Source material:
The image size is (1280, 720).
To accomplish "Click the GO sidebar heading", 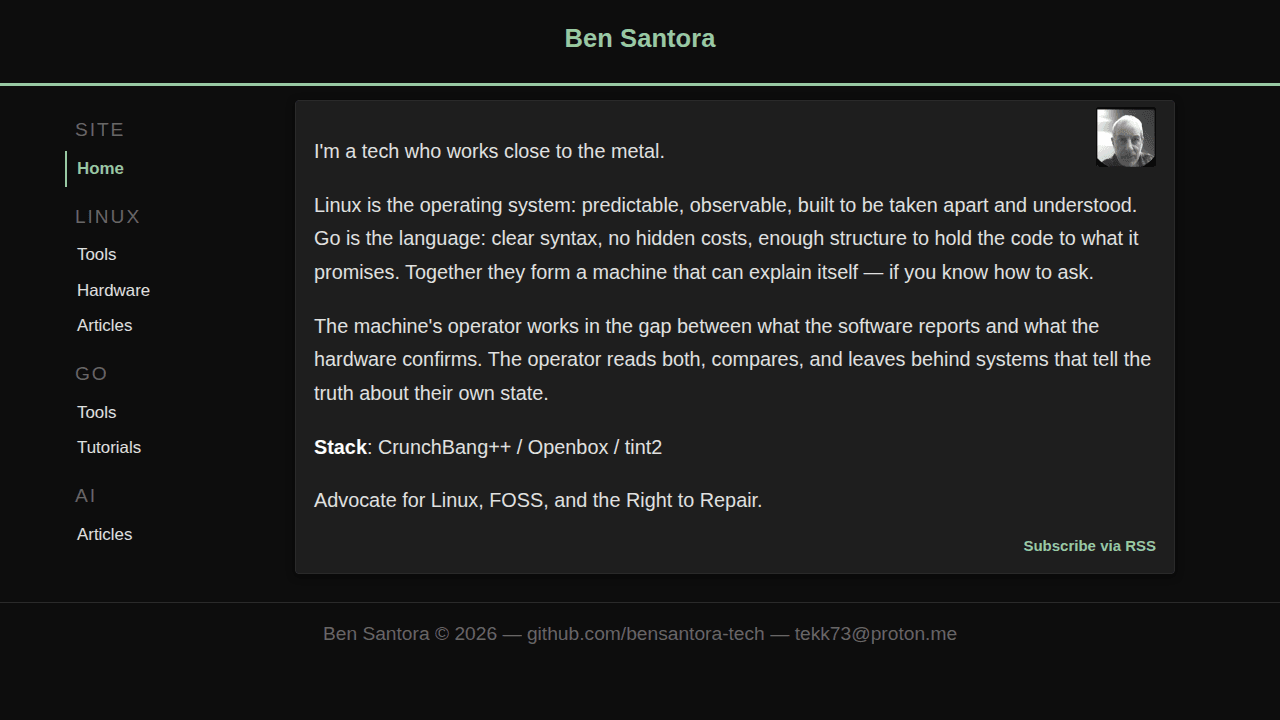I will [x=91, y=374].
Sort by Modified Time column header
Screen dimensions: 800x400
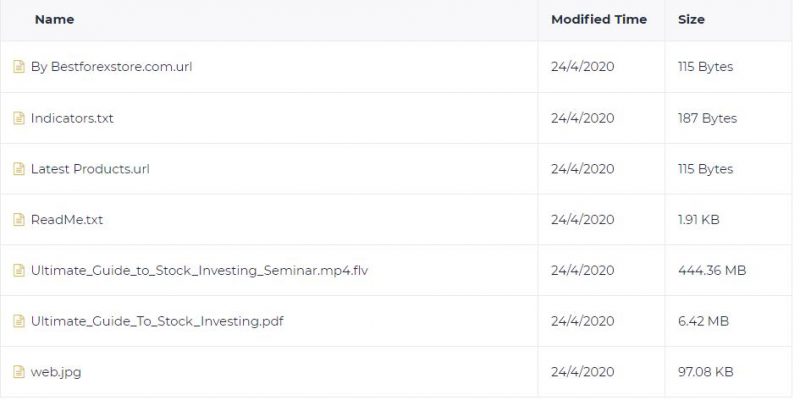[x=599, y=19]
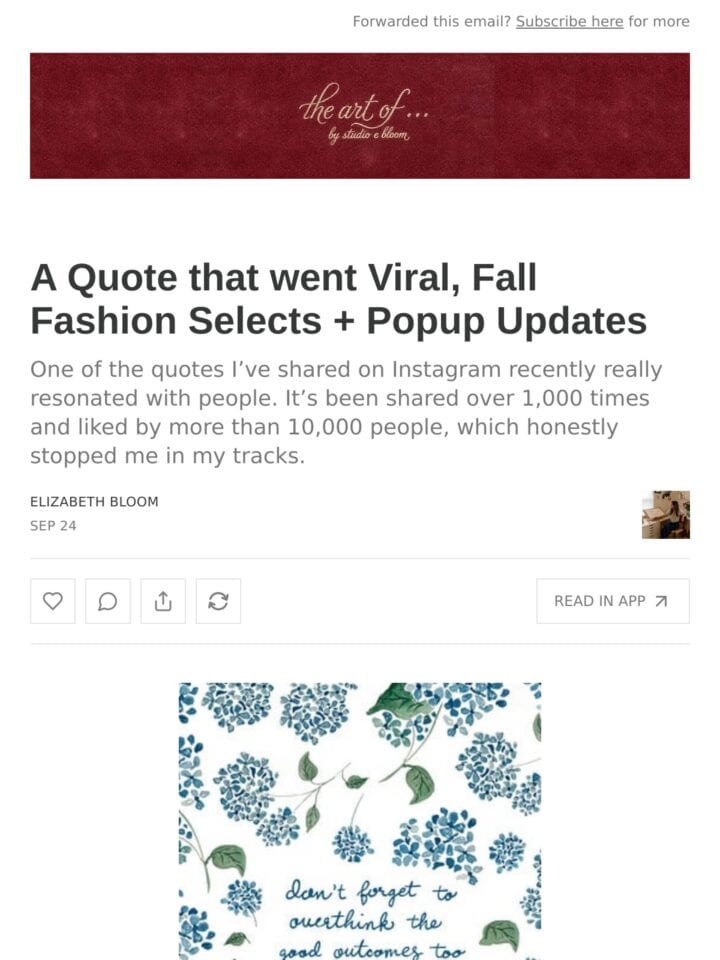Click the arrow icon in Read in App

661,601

...

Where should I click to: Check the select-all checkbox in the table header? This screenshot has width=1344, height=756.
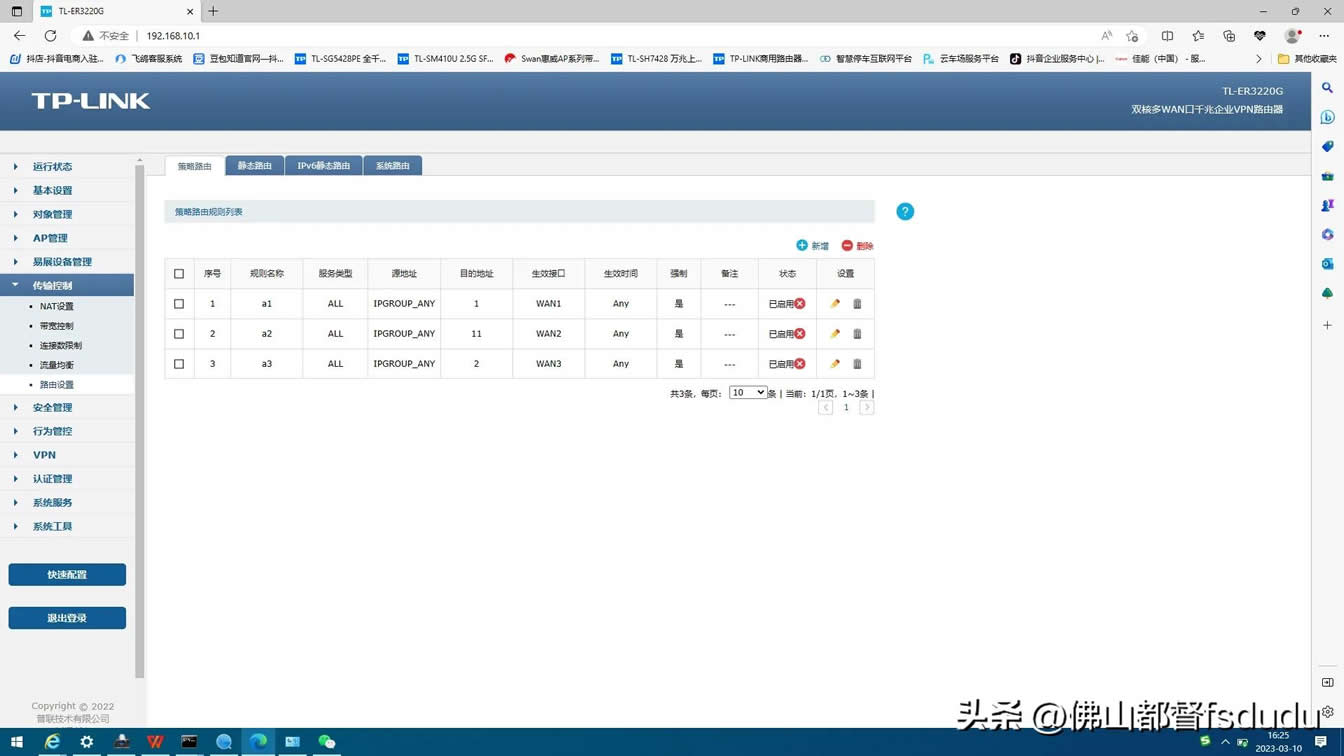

Exercise details: Looking at the data above, how many lines hold the word "header"? Respond with the number alone.

Task output: 2